Das Regal von Winfried Winter ist nicht groß, aber es hat genug Platz für den Glacier-Express. Eigentlich eine Strecke von 291 Kilometern, von Sankt Moritz nach Zermatt. Winter besitzt sie auf sechs VHS-Kassetten. 18 Stunden immer nur dasselbe. Der 64-jährige ehemalige Zugführer ist leidenschaftlicher Fan der Schönsten Bahnstrecken Europas, des Nachtprogramms der ARD.

Seit 1995 schickt das Erste eine Kamera an den Vorderfenstern europäischer Züge auf die Reise und sendet die Streckenaufnahmen zu später Stunde - unvertont und unkommentiert. Begonnen hat Winfried Winters Begeisterung für die tollen Panoramaaufnahmen mit seiner Pensionierung. Nach 43 Berufsjahren hat er derart präzise Ortskenntnisse, dass er sogar bemerkt, wenn der produzierende Sender Freies Berlin (SFB) einen Streckenabschnitt unterschlägt. Den habe ich mir dann auf Kassette nachbestellt, erklärt er.
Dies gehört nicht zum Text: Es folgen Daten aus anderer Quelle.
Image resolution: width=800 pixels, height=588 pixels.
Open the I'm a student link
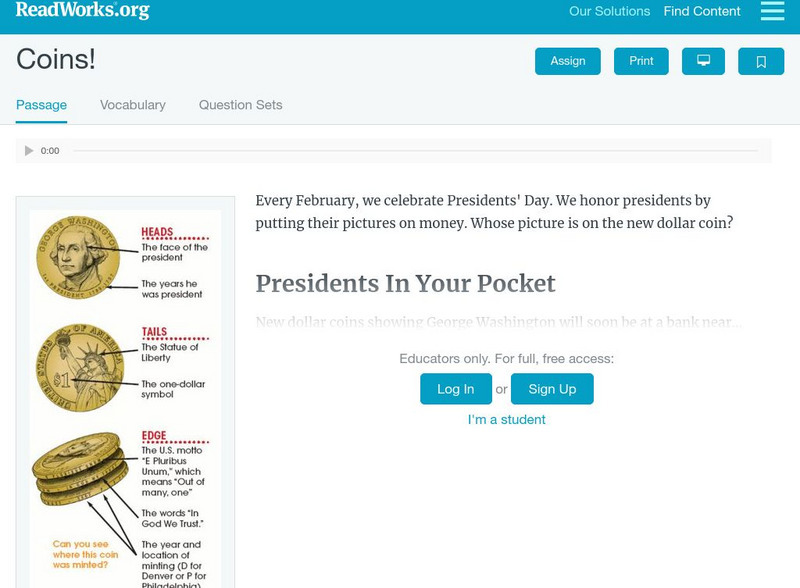coord(506,419)
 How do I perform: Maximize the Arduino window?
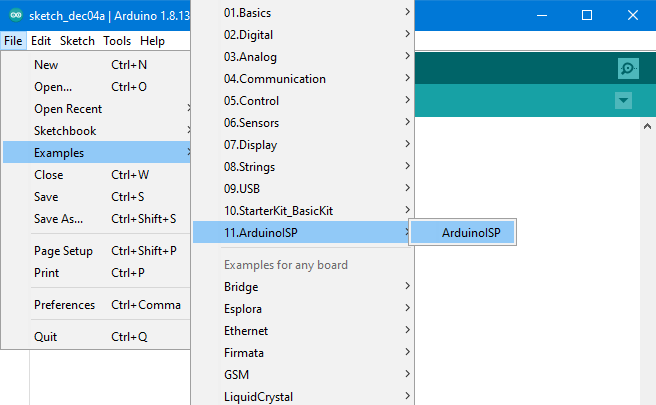click(587, 15)
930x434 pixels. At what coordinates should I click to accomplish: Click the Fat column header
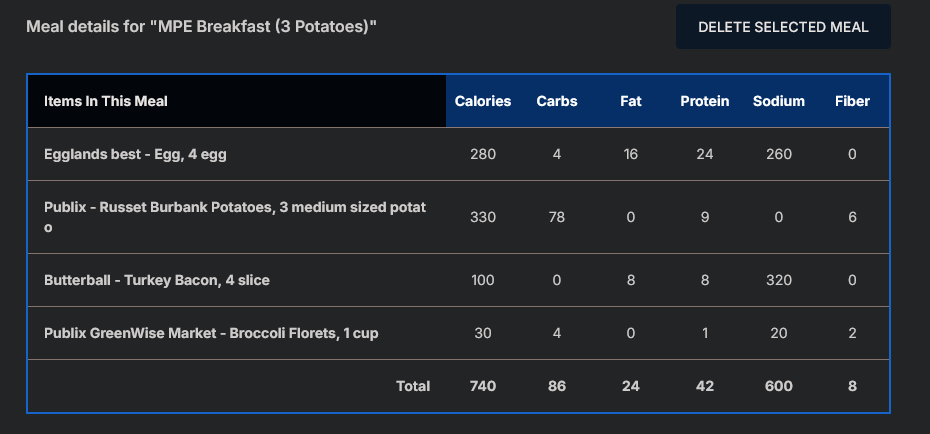point(630,101)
Zum Glück sieht sich auch seine Frau das Zuggezuckel gern an, obwohl das nicht bedeutet, dass das Ehepaar Winter jeden Morgen gegen vier Uhr aufsteht, um vor dem Fernseher romantische Stunden aus der Cockpit-Sicht zu simulieren.
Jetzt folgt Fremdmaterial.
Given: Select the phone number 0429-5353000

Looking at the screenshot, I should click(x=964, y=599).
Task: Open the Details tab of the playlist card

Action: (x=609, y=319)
Nur manchmal schaue er nachts zu, meint Winter. Wenn der Videorekorder kaputt ist.

Nichts zu zeigen - das kann sich heute kein Sender mehr leisten

Winfried Winter ist nicht allein mit seiner Begeisterung. Die Führerstandsmitfahrten der ARD gehören mit bis zu 90 000 Zuschauer zu den erfolgreicheren Nachtsendungen. Kein Wunder, dass die Programmplanung regelmäßig mit Zuschauerwünschen konfrontiert wird. Etwa, wann die Freiburger Höllentalbahn mal wieder läuft.

Die ARD ist aber nicht der einzige Sender, der des Nachts auf ungekürzte Verkehrsmittelprosa setzt: Der SFB bietet in seinem eigenen Programm die großstädtische Alternative zu den Bahnstrecken und installiert Kameras in S-Bahn-Führerkabinen. Das ZDF überträgt das Prinzip auf Landstraßen und zeigt in Straßenfeger Aufnahmen aus fahrenden Autos. Auch der ORB kultiviert die Monotonie. Allerdings im Tierreich. Vor zehn Jahren waren die Potsdamer so einfallsreich und verwandelten den Bildschirm in ein Aquarium. Der feucht-fröhliche Fischfigurentanz wurde zur späten Stunde mit sanften Klängen unterlegt.